休みの日も妻といることを求められ、勝手な外出は許されなかった。
たとえば日用品を買いにスーパーに行くときも妻はついてくる。
学生時代に付き合っていた恋人にまで嫉妬され、
電話帳やラインから登録を削除された。

浮気防止のために会社の飲み会に参加することも禁止された。
会社では付き合いの悪い男ではなく、
極度の愛妻家として知られていた。全くの誤解である。

『そういえばさ、同期の○○さんが今朝の朝礼当番で
 役員連中が集まってる前で堂々とさ』

『それは女性の方ですか?』

『え?』

『太盛様と同じ部署の方なのですか?
 よくお話とかされるの?』

『いや、そんな。

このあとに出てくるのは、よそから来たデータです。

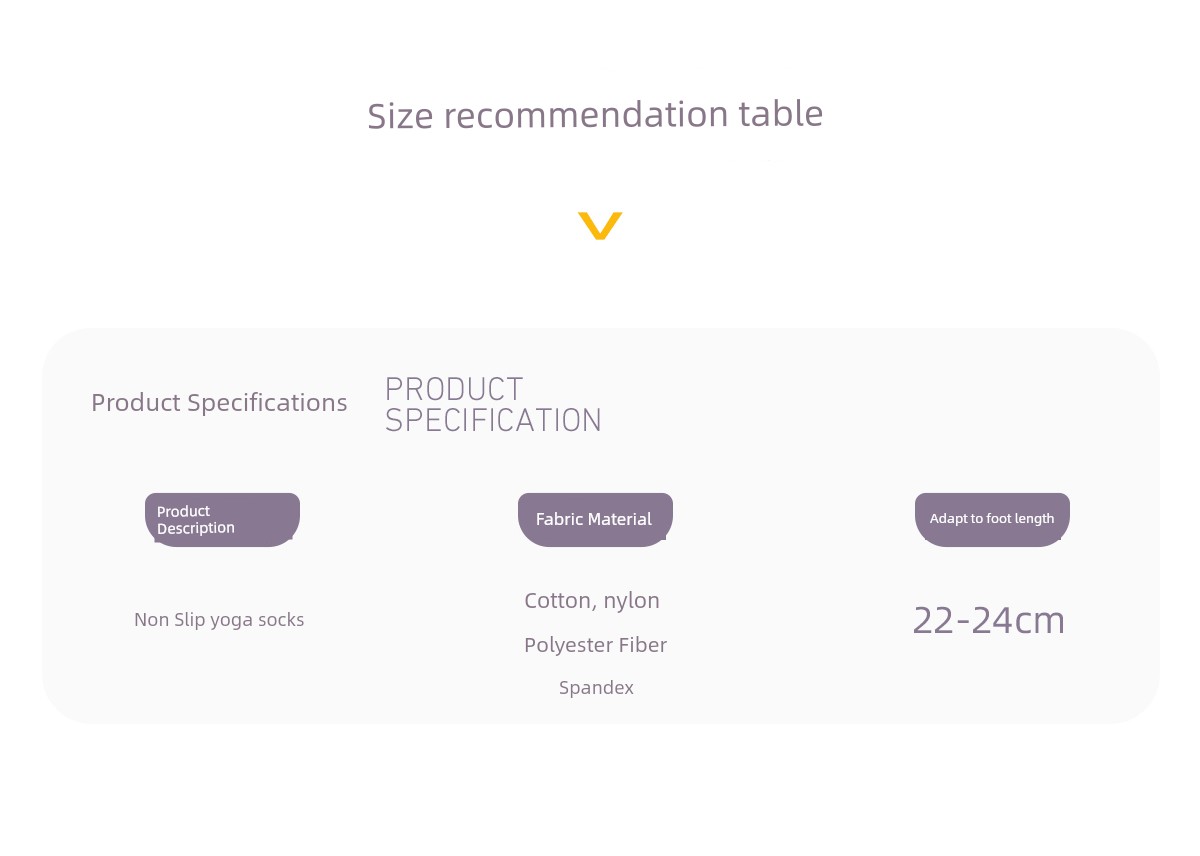Screen dimensions: 1200x856
Task: Click the word 'socks' in product description
Action: (281, 620)
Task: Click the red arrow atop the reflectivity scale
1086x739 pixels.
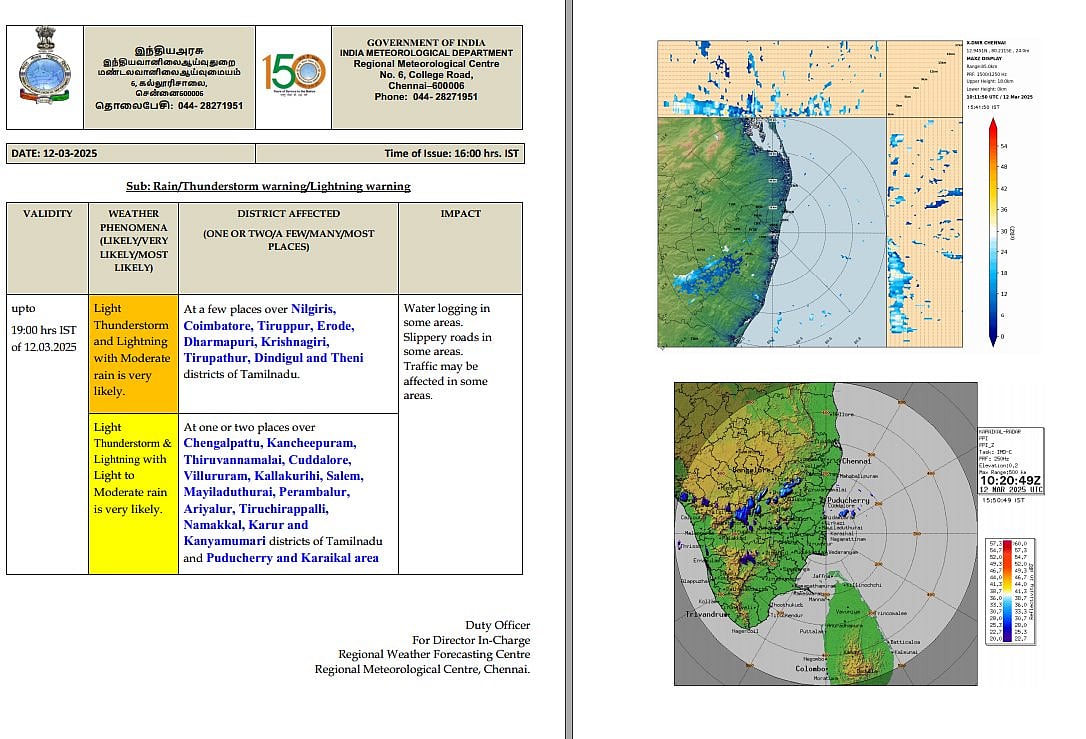Action: click(x=991, y=124)
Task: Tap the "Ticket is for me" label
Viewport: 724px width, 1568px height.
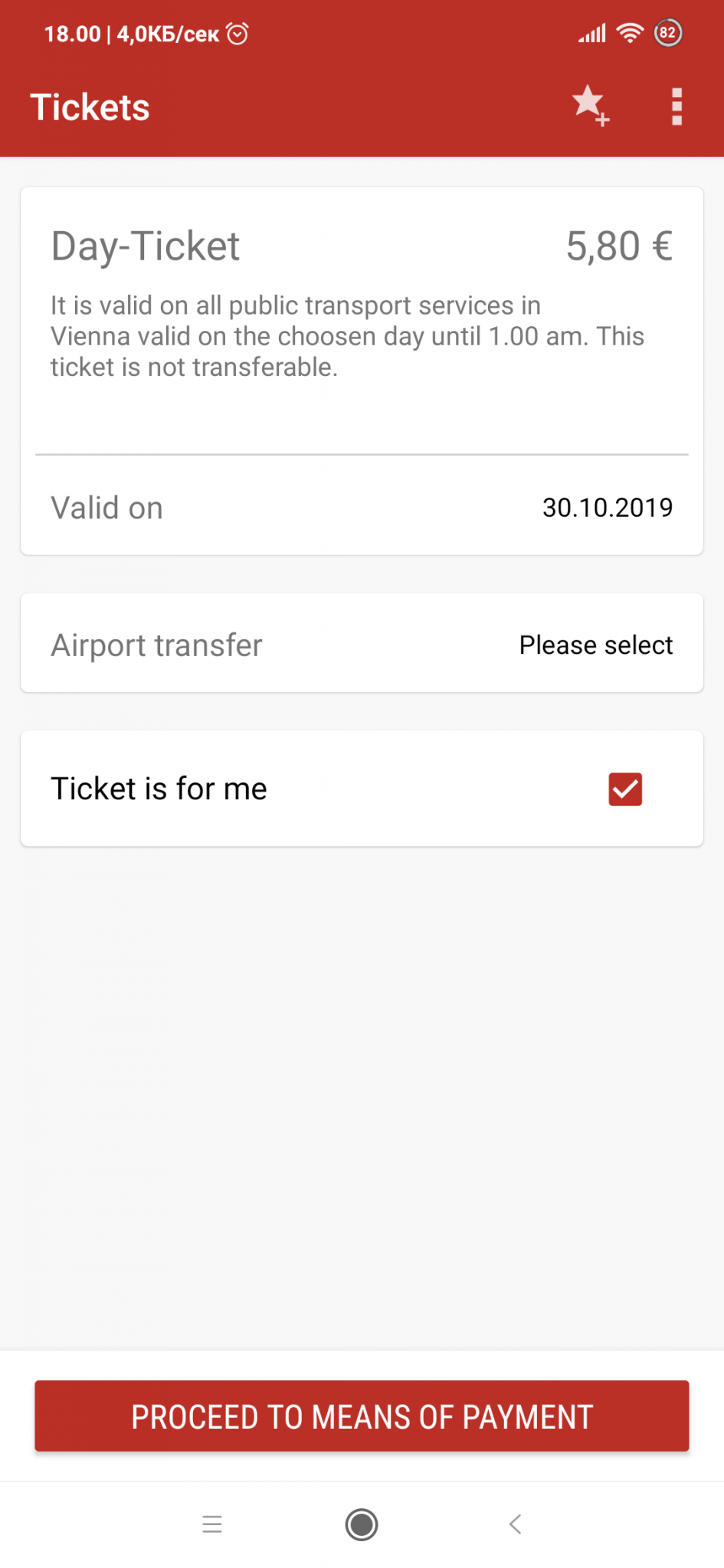Action: 159,789
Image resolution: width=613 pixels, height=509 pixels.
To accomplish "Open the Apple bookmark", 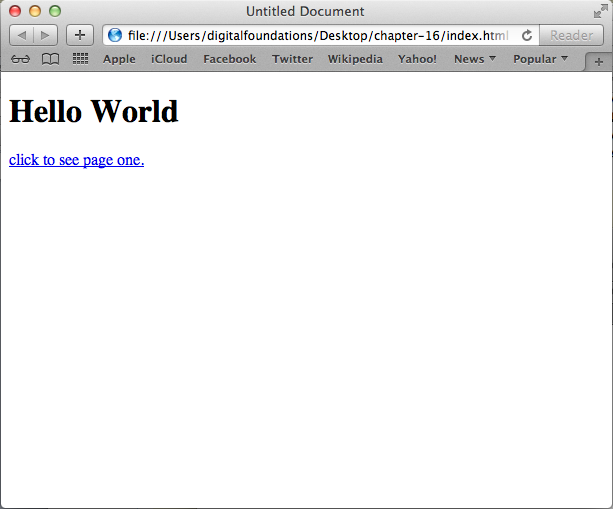I will 119,59.
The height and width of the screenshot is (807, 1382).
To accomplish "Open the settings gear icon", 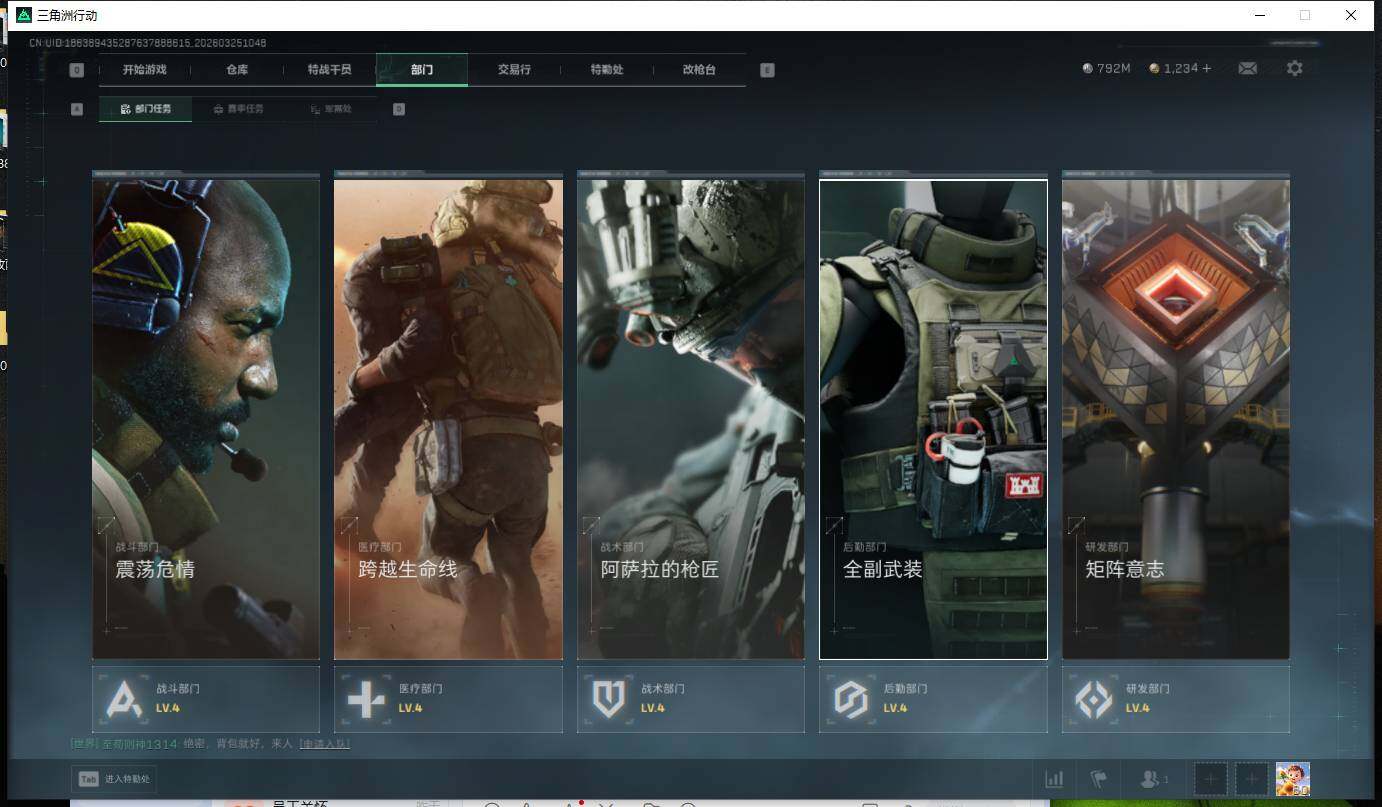I will (x=1294, y=68).
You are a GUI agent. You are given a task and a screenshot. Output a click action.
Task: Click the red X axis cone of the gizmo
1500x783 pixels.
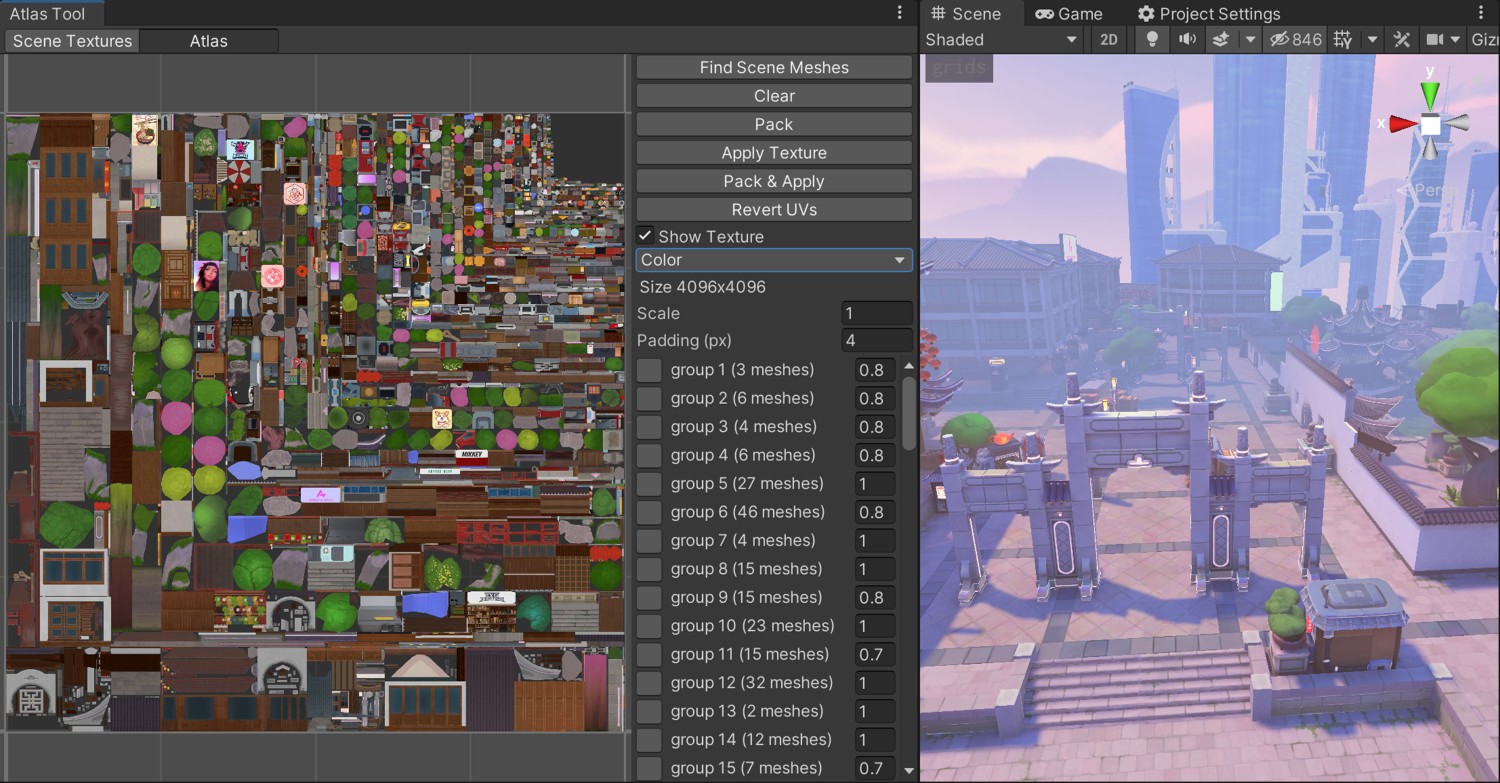tap(1403, 124)

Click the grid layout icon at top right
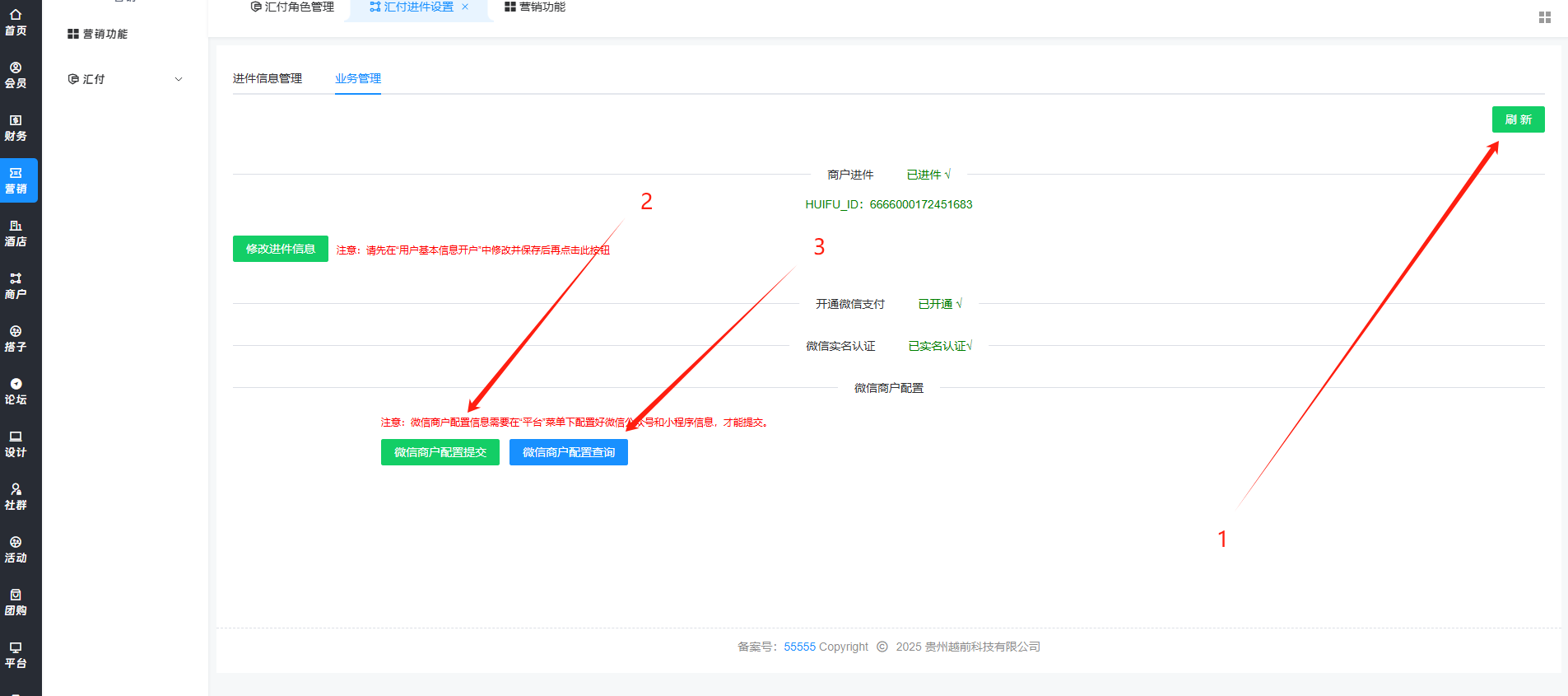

ただの仕事仲間なだけで……』 

夕飯時にこのような話になるのは日常茶飯事だ。
話の最中に女性の話が出るだけで妻は不機嫌になる。

アパレルショップの副店長の女性が好みのタイプだと
うっかり口にした時は大変だった。
エリカはその店の悪口をよく口にするようになった。
太盛がその店で買った服は、焼却炉で燃やされてしまった。

太盛は妻に幻滅し、父に離婚の相談をした。
太盛の父は資産家であり、権力者だった。

父の決定は絶対である。彼にとってこの世の理である。
離婚とはすなわち、父の組んだ縁談の破綻を意味する。

太盛は3時間も説教された。

そんな軽い理由での離婚など絶対に許さないと
堂々巡りの話が続いた。父はエリカの味方だった。
太盛が監禁に近い束縛をされてもなお、エリカの味方だった。

太盛は今年で33だ。成人してからも子供の時と
同じように父に叱られるのが情けなく、みじめに思った。

説教が終わるころには、すべてから逃げ出したくなった。
勤務先の会社にはインフルエンザと称して蒸発した。

そしてユーリと一緒に蒙古逃亡計画を立てた。

父が息子の逃亡を許すはずがない。
父とエリカは共同で作戦を練っている。
太盛もユーリもそれは承知していた。